The three written MRCPCH papers test paediatrics at increasing depth, and a fail in each means something different. Foundation of Practice exposes breadth and child-health fundamentals; Theory and Science exposes applied reasoning and safe management; Applied Knowledge in Practice exposes deeper, specialty-level paediatrics. Work out which paper you sat and where the misses clustered before you rebuild.
Because the three papers escalate in depth, the same revision approach will not serve all of them. A breadth strategy that suits Foundation of Practice will leave you exposed on Applied Knowledge in Practice, and detailed specialty reading is wasted effort if your Foundation gaps are in the basics.
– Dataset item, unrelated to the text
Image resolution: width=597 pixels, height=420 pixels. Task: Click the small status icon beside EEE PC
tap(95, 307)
Match the plan to the paper.
The failure modes to look for
Across all three papers, paediatric misses tend to cluster in a recognisable set of areas: developmental milestones, safeguarding, neonatology, paediatric emergencies, weight-based prescribing and dosing, and rash and image recognition.
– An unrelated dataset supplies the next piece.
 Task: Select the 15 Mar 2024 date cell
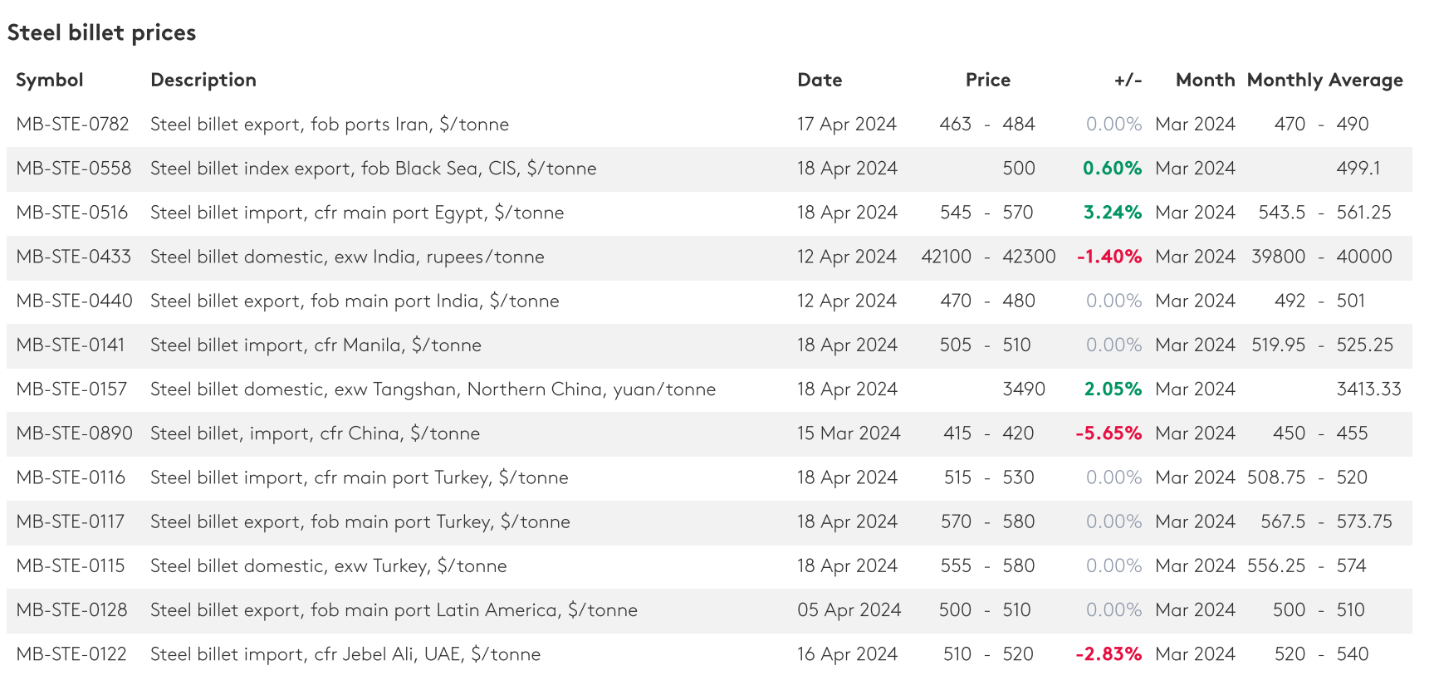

| Paper | What it really tests | Where candidates slip |
|---|---|---|
| Foundation of Practice | Breadth and child-health basics | Milestones, safeguarding, common presentations |
| Theory and Science | Applied reasoning and safe management | Choosing the safe next step in a sick child |
| Applied Knowledge in Practice | Deeper specialty paediatrics | Subspecialty depth and data interpretation |
How to read your result
The papers return a scaled result. Reconstruct the detail: was the gap breadth or depth; did safeguarding, neonatology or emergencies feel uncertain; and were you confident with weight-based prescribing and image recognition. Those answers tell you whether to broaden, deepen, or target specific high-stakes domains.
Your resit plan
Anchor the plan to the safe-child question: for every presentation, what would make this child unsafe, and what is the safe next step. Build weak-domain blocks in the areas above, sit timed full-length practice weekly, and debrief each miss against the principle rather than the single fact. For Foundation, prioritise breadth and the high-frequency basics; for Applied Knowledge, prioritise depth and data interpretation in the subspecialties your misses exposed.
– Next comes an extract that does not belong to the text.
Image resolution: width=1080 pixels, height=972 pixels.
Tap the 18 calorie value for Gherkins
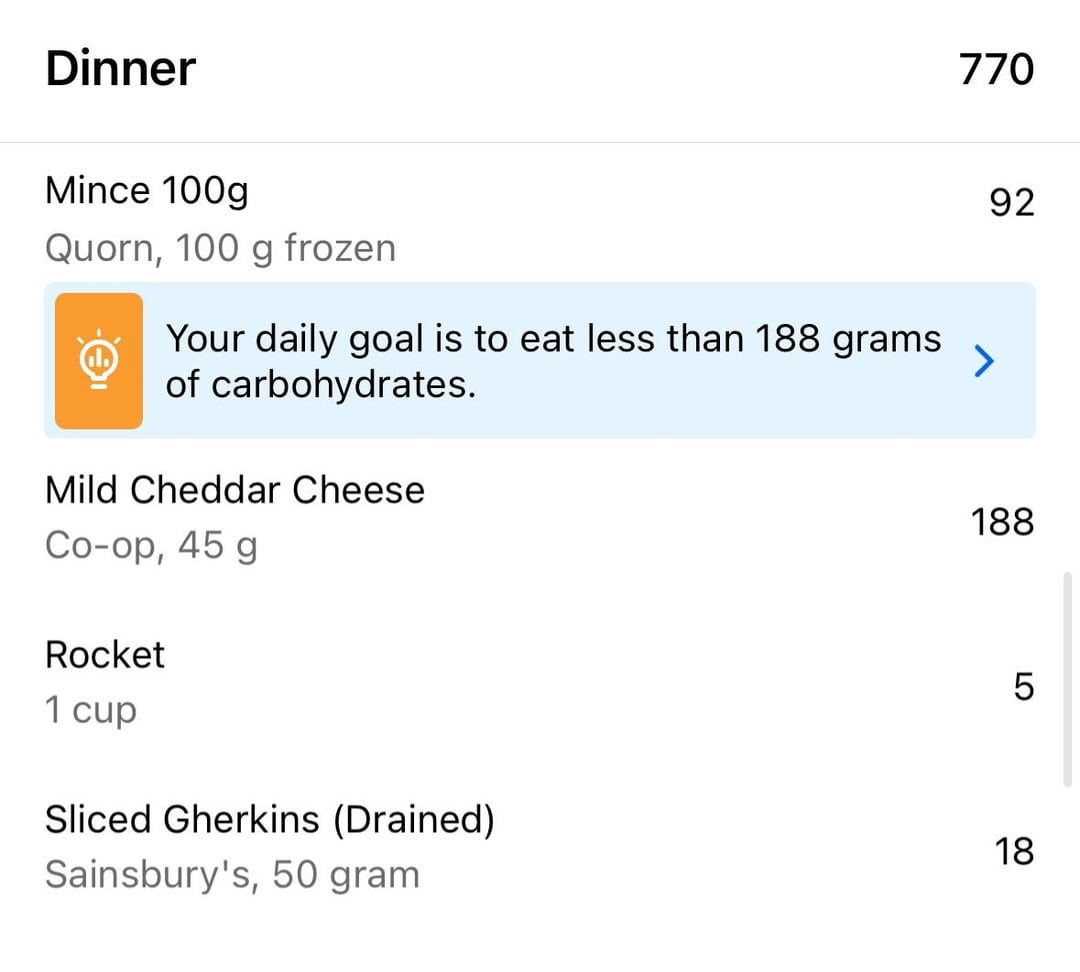coord(1014,851)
The resources worth using honestly
PassPaeds is a well-regarded paediatric-specific bank, Pastest and BMJ OnExamination both have paediatric content, and the RCPCH's own resources are worth using for curriculum alignment. The common failure is doing paediatric questions without a structured debrief on the unsafe-child reasoning.
Where iatroX fits
iatroX is most useful as the adaptive, safety-focused layer beside those banks. The engine sequences blocks around your weak paediatric domains and re-presents errors at spaced intervals so milestones, safeguarding and dosing facts stay warm. The Socratic Tutor is built for exactly the question paediatric exams hinge on: rather than naming the answer, it asks what makes this child unsafe and what should happen next, which trains the judgement rather than the recall. For weight-based prescribing in particular, working the reasoning beats memorising a number you will misremember under pressure.
A short FAQ
Which paper is hardest to resit? It depends on your gap — Applied Knowledge punishes shallow depth, Foundation punishes thin breadth. Your score points the way.
How long should I leave? Depth gaps generally need longer than breadth gaps; give the subspecialties time if that is where you fell short.
Is the Clinical exam the same preparation? No — the Clinical exam is a separate practical assessment with its own approach.